WHAT YOU SHOULD DO: Find the line with "Home Page (68, 1226)" in the entries below, then reproduce it and every line after it down to and including the line with "Contact Us (893, 148)", exactly.

Stored data:
▽

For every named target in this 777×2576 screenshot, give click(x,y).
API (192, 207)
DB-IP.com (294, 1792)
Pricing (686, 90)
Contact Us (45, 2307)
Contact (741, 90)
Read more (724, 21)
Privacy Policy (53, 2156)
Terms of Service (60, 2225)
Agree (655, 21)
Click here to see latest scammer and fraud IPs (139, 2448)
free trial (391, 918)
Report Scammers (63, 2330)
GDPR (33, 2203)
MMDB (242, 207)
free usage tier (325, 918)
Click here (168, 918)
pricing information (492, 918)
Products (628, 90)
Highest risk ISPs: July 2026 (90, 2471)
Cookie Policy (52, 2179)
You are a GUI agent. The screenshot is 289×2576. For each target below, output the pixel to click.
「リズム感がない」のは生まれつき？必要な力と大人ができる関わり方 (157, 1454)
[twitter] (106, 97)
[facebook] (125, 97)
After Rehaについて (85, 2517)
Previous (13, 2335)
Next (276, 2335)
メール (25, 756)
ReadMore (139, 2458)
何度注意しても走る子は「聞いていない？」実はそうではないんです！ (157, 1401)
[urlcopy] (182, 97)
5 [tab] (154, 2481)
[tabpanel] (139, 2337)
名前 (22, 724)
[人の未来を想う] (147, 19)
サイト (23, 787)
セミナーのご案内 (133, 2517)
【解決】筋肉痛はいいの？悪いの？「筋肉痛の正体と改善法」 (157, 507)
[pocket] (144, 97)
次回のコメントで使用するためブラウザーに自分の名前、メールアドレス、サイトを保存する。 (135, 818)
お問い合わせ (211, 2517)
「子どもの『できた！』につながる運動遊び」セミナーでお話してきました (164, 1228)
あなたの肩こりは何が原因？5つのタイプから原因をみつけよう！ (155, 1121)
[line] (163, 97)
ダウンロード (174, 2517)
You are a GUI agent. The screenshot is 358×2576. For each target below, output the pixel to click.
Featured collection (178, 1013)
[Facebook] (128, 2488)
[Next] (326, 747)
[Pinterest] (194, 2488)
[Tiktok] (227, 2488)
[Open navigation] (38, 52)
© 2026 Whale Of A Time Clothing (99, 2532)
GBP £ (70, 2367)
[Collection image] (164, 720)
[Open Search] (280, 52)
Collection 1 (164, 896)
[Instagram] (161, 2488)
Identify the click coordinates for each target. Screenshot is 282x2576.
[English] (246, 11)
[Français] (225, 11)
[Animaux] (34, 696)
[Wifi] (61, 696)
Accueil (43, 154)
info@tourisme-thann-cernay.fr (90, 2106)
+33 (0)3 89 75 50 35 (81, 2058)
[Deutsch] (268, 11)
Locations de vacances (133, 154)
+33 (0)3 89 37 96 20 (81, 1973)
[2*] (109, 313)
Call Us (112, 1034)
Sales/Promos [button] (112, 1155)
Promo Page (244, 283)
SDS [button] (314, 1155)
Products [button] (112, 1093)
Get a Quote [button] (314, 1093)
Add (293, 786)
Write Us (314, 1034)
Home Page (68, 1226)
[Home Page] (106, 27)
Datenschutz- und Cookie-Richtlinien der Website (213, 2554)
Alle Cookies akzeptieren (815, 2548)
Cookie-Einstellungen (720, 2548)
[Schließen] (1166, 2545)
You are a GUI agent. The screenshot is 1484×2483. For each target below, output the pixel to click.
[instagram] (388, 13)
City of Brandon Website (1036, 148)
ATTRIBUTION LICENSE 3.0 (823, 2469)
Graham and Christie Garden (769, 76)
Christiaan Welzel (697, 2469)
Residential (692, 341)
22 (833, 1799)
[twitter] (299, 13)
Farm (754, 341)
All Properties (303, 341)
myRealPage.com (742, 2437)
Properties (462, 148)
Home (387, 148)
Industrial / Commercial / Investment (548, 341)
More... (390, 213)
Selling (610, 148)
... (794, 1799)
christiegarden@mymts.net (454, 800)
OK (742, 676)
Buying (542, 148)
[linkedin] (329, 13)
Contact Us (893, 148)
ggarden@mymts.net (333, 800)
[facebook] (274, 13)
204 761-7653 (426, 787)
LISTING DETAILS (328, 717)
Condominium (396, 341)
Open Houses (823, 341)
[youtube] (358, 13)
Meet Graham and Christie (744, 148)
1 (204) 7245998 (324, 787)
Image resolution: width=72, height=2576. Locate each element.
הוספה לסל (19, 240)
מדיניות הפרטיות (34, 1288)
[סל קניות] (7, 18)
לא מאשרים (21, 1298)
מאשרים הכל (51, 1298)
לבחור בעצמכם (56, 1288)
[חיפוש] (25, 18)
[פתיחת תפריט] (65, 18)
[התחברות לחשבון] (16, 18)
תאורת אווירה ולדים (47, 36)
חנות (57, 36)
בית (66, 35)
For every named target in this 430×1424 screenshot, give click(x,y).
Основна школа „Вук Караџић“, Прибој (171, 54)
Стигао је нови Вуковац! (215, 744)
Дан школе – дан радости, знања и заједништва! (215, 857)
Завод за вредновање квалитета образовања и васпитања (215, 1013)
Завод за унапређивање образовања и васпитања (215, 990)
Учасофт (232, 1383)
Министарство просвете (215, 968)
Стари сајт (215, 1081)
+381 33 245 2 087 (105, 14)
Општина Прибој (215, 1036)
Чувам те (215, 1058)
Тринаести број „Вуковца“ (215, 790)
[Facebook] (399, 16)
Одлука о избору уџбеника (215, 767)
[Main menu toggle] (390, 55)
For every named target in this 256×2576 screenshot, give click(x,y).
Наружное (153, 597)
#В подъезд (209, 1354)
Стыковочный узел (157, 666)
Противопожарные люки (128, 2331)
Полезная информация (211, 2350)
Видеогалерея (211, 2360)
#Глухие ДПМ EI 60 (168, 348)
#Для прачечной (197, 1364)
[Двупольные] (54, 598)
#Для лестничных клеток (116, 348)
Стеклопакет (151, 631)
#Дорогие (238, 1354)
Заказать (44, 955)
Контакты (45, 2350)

△

RESPONSE TO THIS TASK:
Home Page (68, 1226)
[Home Page] (106, 27)
Datenschutz- und Cookie-Richtlinien der Website (213, 2554)
Alle Cookies akzeptieren (815, 2548)
Cookie-Einstellungen (720, 2548)
[Schließen] (1166, 2545)
You are a GUI agent. The screenshot is 1484×2483. For each target below, output the pixel to click.
[instagram] (388, 13)
City of Brandon Website (1036, 148)
ATTRIBUTION LICENSE 3.0 (823, 2469)
Graham and Christie Garden (769, 76)
Christiaan Welzel (697, 2469)
Residential (692, 341)
22 (833, 1799)
[twitter] (299, 13)
Farm (754, 341)
All Properties (303, 341)
myRealPage.com (742, 2437)
Properties (462, 148)
Home (387, 148)
Industrial / Commercial / Investment (548, 341)
More... (390, 213)
Selling (610, 148)
... (794, 1799)
christiegarden@mymts.net (454, 800)
OK (742, 676)
Buying (542, 148)
[linkedin] (329, 13)
Contact Us (893, 148)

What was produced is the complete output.